# Your objective:
Copy word for word the part of the Grand Theft Auto ratings article below that falls between "The Grand Theft Auto (G.T.A.)" and "Auto: San Andreas.", inclusive.

Sunday, July 17, 2005

The Grand Theft Auto (G.T.A.) game series, based on the underworld, pushes social limits on violence and sexual content in the video gaming industry. The newer Grand Theft Auto 3 release sparked controversy when it came to light the plot was based on an unnamed character’s mission to destroy and slaughter his way to the top of the local crime scene. Since that release, further games were developed: Grand Theft Auto: Vice City, and Grand Theft Auto: San Andreas.

Thursday, according to a report filed by Gamespot, congresswoman Hillary Clinton called on the Federal Trade Commission (FTC) to “take immediate action to determine the source of graphic pornographic and violent content appearing on the Grand Theft Auto: San Andreas video game.” Clinton also wanted the FTC to determine if an “AO” rating would be more suitable for the game than current “M” rating.

Clinton said she would work quickly to create a bill for a federal law that would “put some teeth into video game ratings.” The federal legislation by Clinton would follow similar state initiatives. California assemblymen Leland Yee introduced a bill in his state, as did Illinois Governor Rod Blagojevich. The purpose of the state and federal bills would be to “prohibit the sale of violent and sexually explicit video games to minors.” The passage and enactment of the proposed bill by Clinton would make it a federal offence to sell video game content to persons under the age of the games’s rating.

Like many Grand Theft Auto gamers, the Entertainment Software Rating Board(ESRB) is cautious over Clinton legislative proposal. Patricia Vance, the president of ESRB, issued this statement: “We urge all parties not to rush to judgment until all of the relevant facts, some of which are highly technical and complicated, have been established. Any second guessing at this point would be premature and inappropriate as this investigation continues.” Vance said amongst the ESRB’s top interests were to protect children, to educate parents, and make sure parents make good decisions on what video games their children be allowed to play.

# Records supplied:
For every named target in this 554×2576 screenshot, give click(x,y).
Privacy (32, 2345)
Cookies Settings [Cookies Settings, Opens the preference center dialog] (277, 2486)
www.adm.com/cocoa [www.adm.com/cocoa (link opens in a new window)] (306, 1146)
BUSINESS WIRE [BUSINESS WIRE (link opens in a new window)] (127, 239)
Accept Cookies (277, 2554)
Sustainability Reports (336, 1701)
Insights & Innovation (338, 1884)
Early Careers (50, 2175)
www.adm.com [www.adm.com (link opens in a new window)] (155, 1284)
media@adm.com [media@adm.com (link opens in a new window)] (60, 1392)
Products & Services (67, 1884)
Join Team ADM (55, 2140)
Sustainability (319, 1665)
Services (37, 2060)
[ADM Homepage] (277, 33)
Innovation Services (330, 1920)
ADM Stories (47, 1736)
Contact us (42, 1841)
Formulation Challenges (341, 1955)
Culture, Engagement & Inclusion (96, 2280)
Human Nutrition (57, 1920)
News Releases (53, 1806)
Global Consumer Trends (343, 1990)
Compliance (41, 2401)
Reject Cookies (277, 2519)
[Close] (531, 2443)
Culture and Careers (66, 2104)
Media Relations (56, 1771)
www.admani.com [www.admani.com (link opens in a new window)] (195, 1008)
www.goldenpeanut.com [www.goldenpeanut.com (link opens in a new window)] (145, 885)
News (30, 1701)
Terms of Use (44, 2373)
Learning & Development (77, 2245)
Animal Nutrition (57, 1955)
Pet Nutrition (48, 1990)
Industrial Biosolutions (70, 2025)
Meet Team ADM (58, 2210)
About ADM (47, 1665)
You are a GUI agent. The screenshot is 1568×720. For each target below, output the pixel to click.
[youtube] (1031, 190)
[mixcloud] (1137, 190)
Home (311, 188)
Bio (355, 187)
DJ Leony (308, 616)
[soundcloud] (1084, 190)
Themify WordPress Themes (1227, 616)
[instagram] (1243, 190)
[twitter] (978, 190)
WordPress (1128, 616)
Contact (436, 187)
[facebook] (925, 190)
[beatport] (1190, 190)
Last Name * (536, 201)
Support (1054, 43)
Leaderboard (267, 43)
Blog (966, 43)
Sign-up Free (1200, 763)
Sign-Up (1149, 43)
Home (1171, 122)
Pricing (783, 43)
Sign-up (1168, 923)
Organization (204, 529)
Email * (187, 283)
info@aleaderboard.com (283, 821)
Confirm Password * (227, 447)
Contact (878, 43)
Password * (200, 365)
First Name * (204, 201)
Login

# Written response:
The Grand Theft Auto (G.T.A.) game series, based on the underworld, pushes social limits on violence and sexual content in the video gaming industry. The newer Grand Theft Auto 3 release sparked controversy when it came to light the plot was based on an unnamed character’s mission to destroy and slaughter his way to the top of the local crime scene. Since that release, further games were developed: Grand Theft Auto: Vice City, and Grand Theft Auto: San Andreas.